Accurate characterization of electrostatic interactions is crucial in molecular simulation. Various methods and programs have been developed to obtain electrostatic parameters for additive or polarizable models to replicate electrostatic properties obtained from experimental measurements or theoretical calculations. Electrostatic potentials (ESPs), a set of physically well-defined observables from quantum mechanical (QM) calculations, are well suited for optimization efforts due to the ease of collecting a large amount of conformation-dependent data. However, a reliable set of QM ESP computed at an appropriate level of theory and atomic basis set is necessary. In addition, despite the recent development of the PyRESP program for electrostatic parameterizations of induced dipole-polarizable models, the time-consuming and error-prone input file preparation process has limited the widespread use of these protocols. This work aims to comprehensively evaluate the quality of QM ESPs derived by eight methods, including wave function methods such as Hartree-Fock (HF), second-order Møller-Plesset (MP2), and coupled cluster-singles and doubles (CCSD), as well as five hybrid density functional theory (DFT) methods, used in conjunction with 13 different basis sets. The highest theory levels CCSD/aug-cc-pV5Z (a5z) and MP2/aug-cc-pV5Z (a5z) were selected as benchmark data over two homemade data sets. The results show that the hybrid DFT method, ωB97X-D, combined with the aug-cc-pVTZ (a3z) basis set, performs well in reproducing ESPs while taking both accuracy and efficiency into consideration. Moreover, a flexible and user-friendly program called PyRESP_GEN was developed to streamline input file preparation. The restraining strengths, along with strategies for polarizable Gaussian multipole (pGM) model parameterizations, were also optimized. These findings and the program presented in this work facilitate the development and application of induced dipole-polarizable models, such as pGM models, for molecular simulations of both chemical and biological significance.

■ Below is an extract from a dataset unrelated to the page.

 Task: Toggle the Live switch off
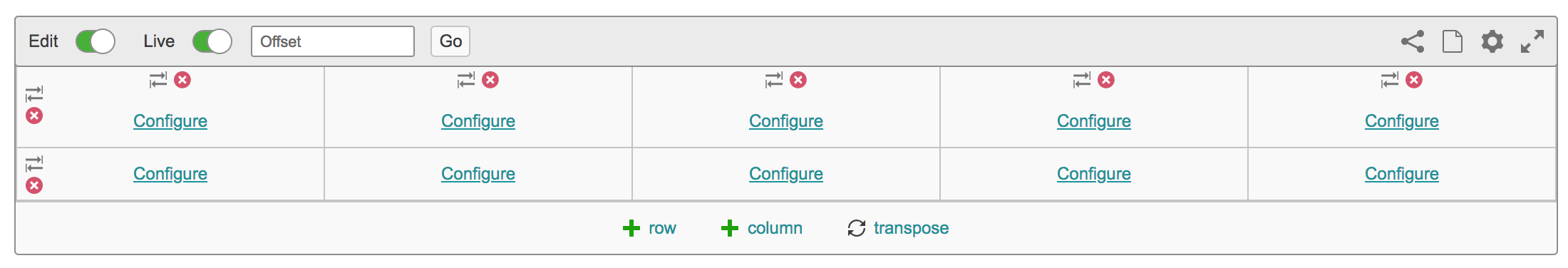tap(212, 41)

在分子模拟中,准确表征静电相互作用至关重要。人们已开发出各种方法和程序来获取用于加性或可极化模型的静电参数,以复制从实验测量或理论计算中获得的静电性质。静电势(ESPs)是一组通过量子力学(QM)计算得到的物理定义明确的可观测量,由于易于收集大量依赖于构象的数据,非常适合用于优化工作。然而,需要在适当的理论水平和原子基组下计算出可靠的一组QM ESP。此外,尽管最近开发了用于诱导偶极 - 可极化模型静电参数化的PyRESP程序,但耗时且容易出错的输入文件准备过程限制了这些协议的广泛使用。这项工作旨在全面评估由八种方法推导的QM ESP的质量,这些方法包括波函数方法,如Hartree - Fock(HF)、二阶Møller - Plesset(MP2)和耦合簇单双激发(CCSD),以及五种杂化密度泛函理论(DFT)方法,并结合13种不同的基组。在两个自制数据集上,选择最高理论水平的CCSD/aug - cc - pV5Z(a5z)和MP2/aug - cc - pV5Z(a5z)作为基准数据。结果表明,杂化DFT方法ωB97X - D与aug - cc - pVTZ(a3z)基组相结合,在考虑准确性和效率的同时,在重现ESP方面表现良好。此外,还开发了一个灵活且用户友好的程序PyRESP_GEN来简化输入文件的准备。还优化了约束强度以及可极化高斯多极(pGM)模型参数化的策略。这些发现以及本文中介绍的程序有助于开发和应用诱导偶极 - 可极化模型,如pGM模型,用于具有化学和生物学意义的分子模拟。